The CSS Georgia never fired a shot in anger during the Civil War
She was scuttled rather than left to fall into Union hands during the war
Now the ironclad must be moved so a shipping channel can be deepened
She didn’t have enough power to maneuver and effectively trade artillery rounds with enemy vessels in the swift Savannah River. Instead, the locally produced CSS Georgia, a one-of-a-kind ironclad produced for the Confederacy during the Civil War, became a stationary floating battery, bristling with artillery pieces.
She did her job.
The Yankees, intent on taking Savannah, Georgia, refused to take on the CSS Georgia or other nearby defense obstructions.
The CSS Georgia won the battle, but lost the war: The vessel was scuttled in December 1864 shortly before Union forces took Savannah and presented the city to President Abraham Lincoln as a Christmas present. The shipwreck has rested in the murky river since, rarely disturbed and having weathered the indignity of being hit during dredging a couple of times over the years.
This week, U.S. Navy divers, working with archaeologists for the U.S. Army Corps of Engineers, retrieved a 64-square-foot section of the ironclad, a precursor to the long-anticipated removal and preservation of the shipwreck so the city’s vital shipping channel can be deepened.
The Corps expects to spend an estimated $9.5 million on the project. The removal is expected to begin in summer 2014, although funding has not been finalized.

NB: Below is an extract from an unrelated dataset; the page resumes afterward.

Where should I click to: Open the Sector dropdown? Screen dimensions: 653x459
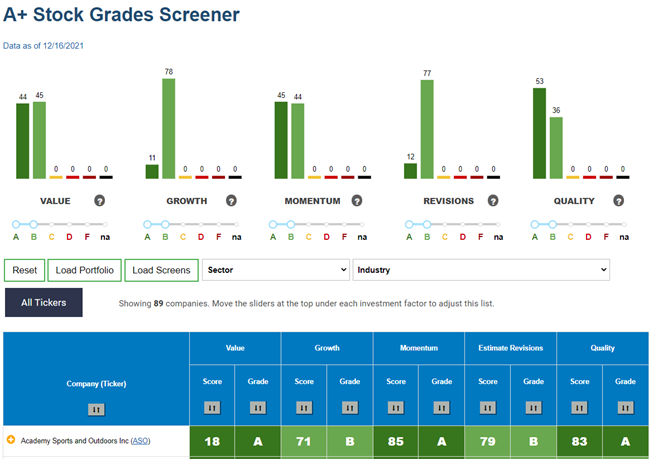pos(276,270)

“Over time the ship’s casemate, the iron-covered upper portion of the warship, came apart,” the Corps’ Savannah District said in a statement Wednesday. “The small portion removed Tuesday will give archaeologists the ability to assess the condition of the remainder of the ship.”
That remainder includes remaining cannon, pieces of the ship’s power plant and propeller shaft and two chunks of the casemate.

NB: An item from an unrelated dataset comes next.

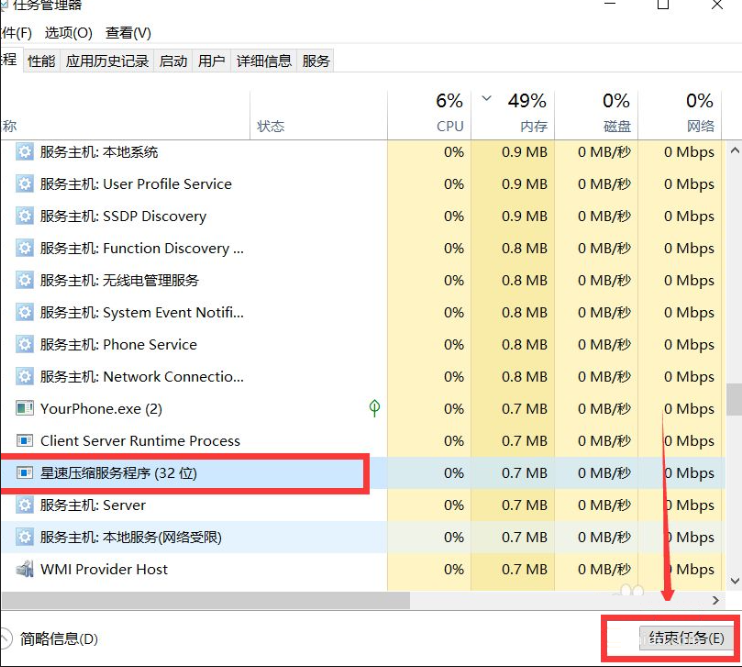Click the gear icon for Phone Service
The image size is (742, 667).
coord(25,344)
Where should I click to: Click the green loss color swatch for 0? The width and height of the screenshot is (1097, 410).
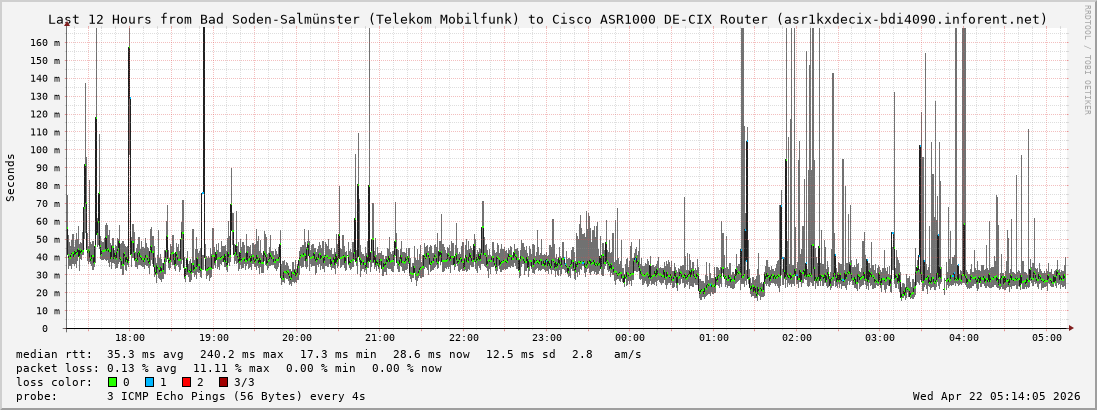[x=112, y=382]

Officials are excited because the recovery of the casemates – the compartments where artillery pieces were housed – is believed to be the first of a Confederate ironclad. One of the surviving casemates is huge: 68 feet by 24 feet.
Divers, who have only a few feet of visibility, have been assessing the CSS Georgia wreck, so they know what they will be facing next summer. The site is adjacent to Old Fort Jackson and the main shipping channel.
“This is just a small section. It was not cut off,” Corps public affairs specialist Sandra Hudson said of the piece recovered Tuesday. “It was a small piece they found that would be the most viable to pull up.”
Archaeologists have the challenge of preserving the CSS Georgia through chemical and other means, making her iron stable so that the remains one day can be displayed in museums.
This 5,000-pound chunk of casemate, lifted by crane onto a barge, is being sent to Texas A&M University for archaeological testing, Hudson said.
The remains of the CSS Georgia may answer some mysteries, including its dimensions and the manner of construction. The casemates were made of railroad iron. The vessel could handle 10 guns, though fewer were onboard when it was destroyed.
There are no known blueprints for the ironclad, which was produced in Savannah in 1862 as part of a defensive naval squadron. Its wreckage straddles the borders of Georgia and South Carolina.
According to the Corps, Savannah’s harbor will be deepened from 42 feet to 47 feet, “greatly expanding its capability to handle larger cargo vessels.”
The ongoing expansion of the Panama Canal means bigger ships will need deeper water at ports around the United States.
If things go as planned, the remains of the CSS Georgia and associated artifacts will be on the surface before the 150th anniversary of its sinking.